The bioBakery help forum

Speeding up PhyloPhlAn (RAxML-HPC step)

Hi

We often need to create very large phylogenetic trees of genomes and the RAxML-HPC step of PhyloPhlAn often takes many days, sometimes stretching into weeks.

Is this normal and to be expected? Are there things we can do to speed it up?

The current job has been running for ~6 days with 2696 user genomes with options

phylophlan -i phylophlan_input -o phylophlan_output -d phylophlan -t a -f phylophlan_configs/supermatrix_aa.cfg --nproc 16 --diversity low --fast --verbose --maas phylophlan/phylophlan_substitution_models/phylophlan.tsv --remove_fragmentary_entries --fragmentary_threshold 0.85

The RAxML job that PhyloPhlAn is running is this:

raxmlHPC-PTHREADS-SSE3 -p 1989 -m PROTCATLG -T 16 -t phylophlan_output/phylophlan_input_resolved.tre -w phylophlan_output -s phylophlan_output/phylophlan_input_concatenated.aln -n phylophlan_input_refined.tre

Any help appreciated :slight_smile:

Thanks
Mick

Hello Mick,

So, I guess it should take less than one week for 2.6k genomes. One thing you can try is to skip the conversion to amino acids using the --force_nucleotides, assuming your inputs (phylophlan_input) are all genomes, if you have a mix of genomes and proteomes then you can’t. If you do this you also have to create a new config file specifying the same option.

Another thing you can do is to avoid a two-step phylogeny reconstruction as the default in the configuration file. The standard config file will have a [tree1] section specifying FastTree and a [tree2] section specifying RAxML. You can create a new config file with only the [tree1] section with RAxML.

From the --diversity low --fast combination (PhyloPhlAn wiki - Accurate or Fast), you can notice that the --subsample param is set to fivehundred.
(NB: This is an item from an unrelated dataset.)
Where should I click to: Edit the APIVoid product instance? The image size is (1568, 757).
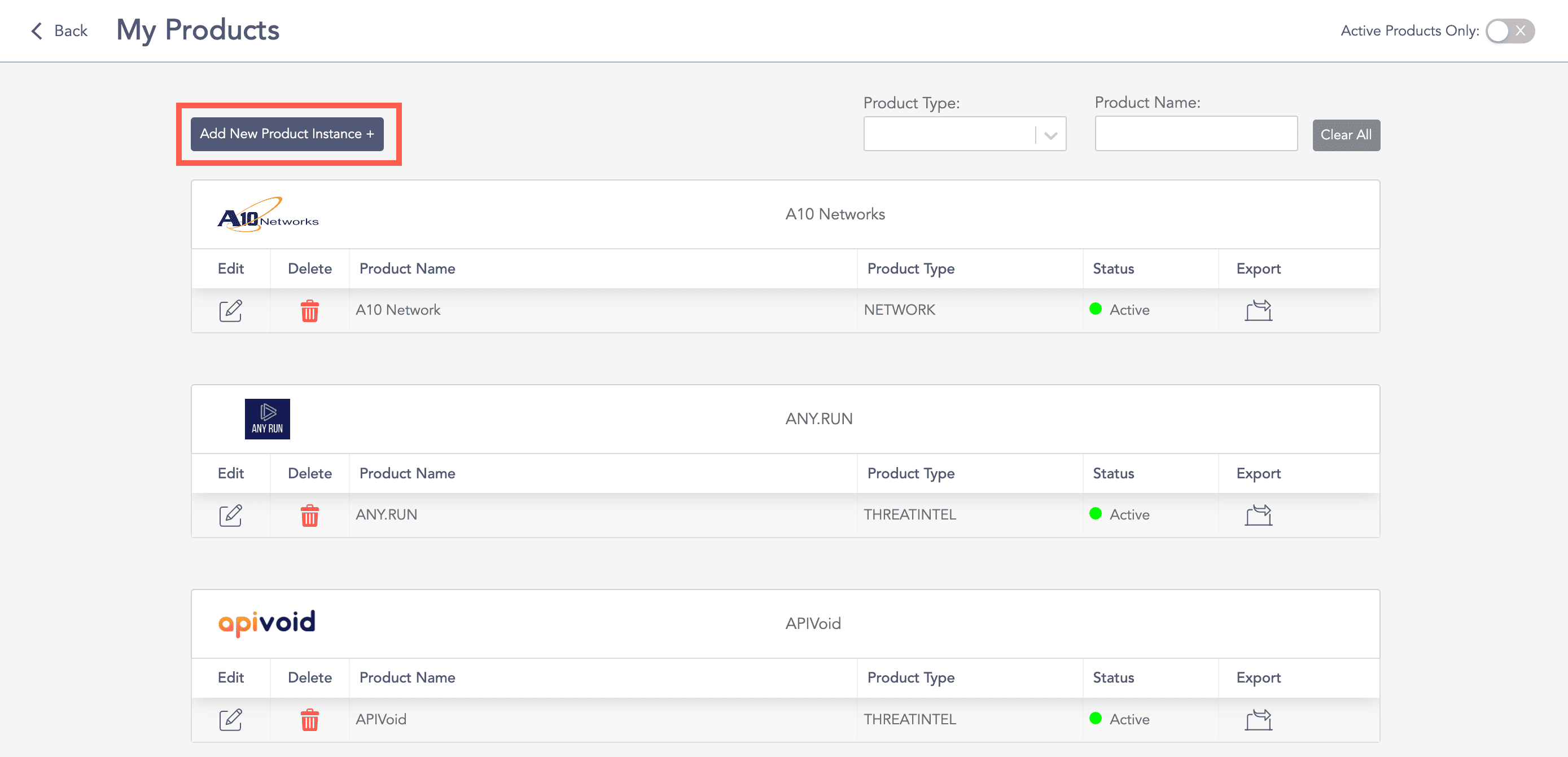click(x=230, y=719)
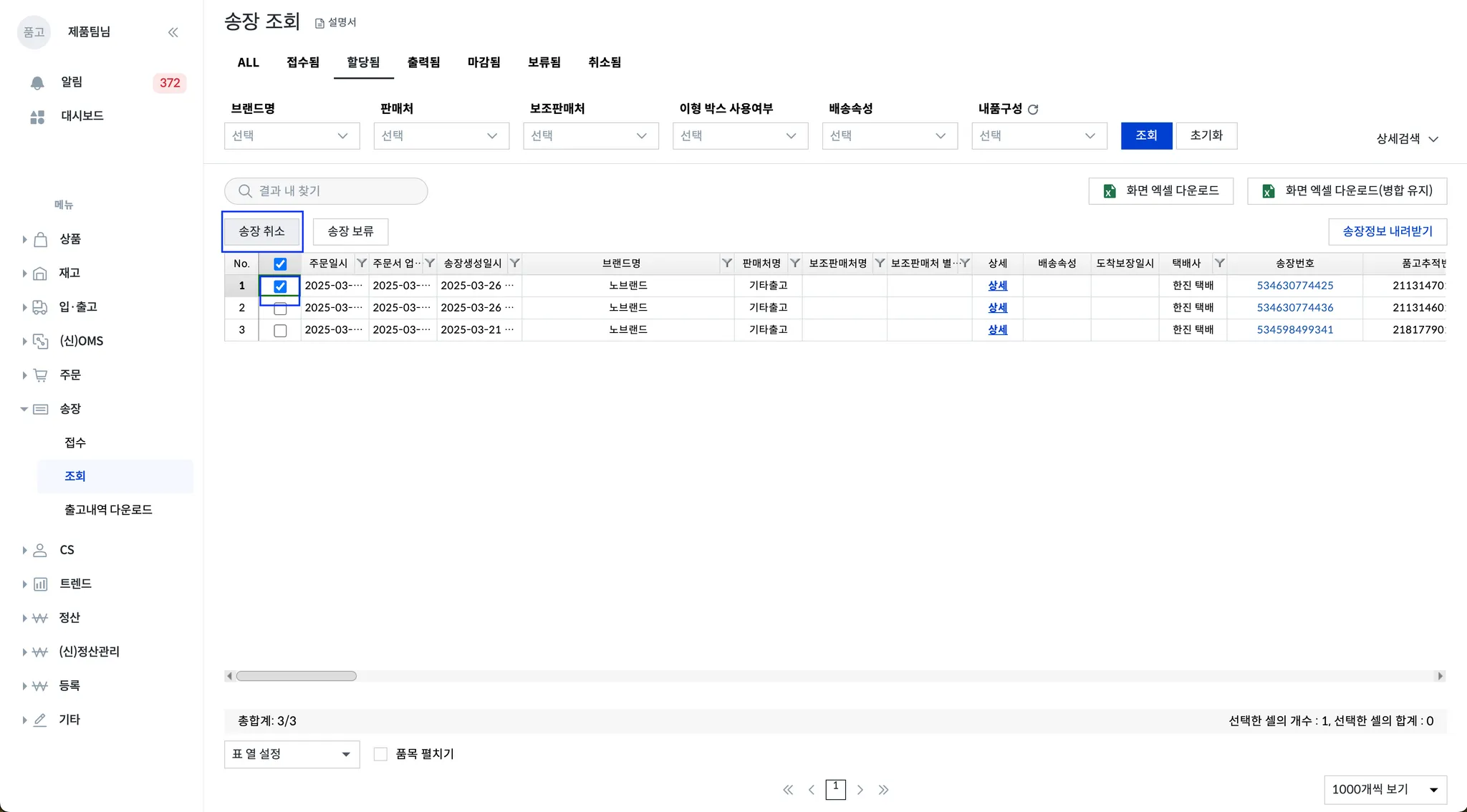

This can be set in the command line to override the default value with any of the options as detailed in PhyloPhlAn wiki - Subsampling, for instance, threehundred or twentyfivepercent can reduce the length of the MSA and speed up the phylogeny reconstruction step, or you can even use phylophlan since you’re using -d phylophlan.

The other obvious thing would be to increase the number of CPUs, but that depends on the hardware available, also PhyloPhlAn will max to 20 when running RAxML, so from 16 to 20, I don’t think it will change a lot in your case.

Please let me know if these are of any help.

Many thanks,
Francesco


Notes:
I just wanted to point out that you don’t need to specify this:

--maas phylophlan/phylophlan_substitution_models/phylophlan.tsv

As this is needed when you run a gene tree pipeline, but from the name of your configuration (supermatrix_aa.cfg), I’m guessing you’re running a concatenation pipeline.

And also these:

--remove_fragmentary_entries --fragmentary_threshold 0.85

As they are already specified with the --diversity low --fast combination (PhyloPhlAn wiki - Accurate or Fast).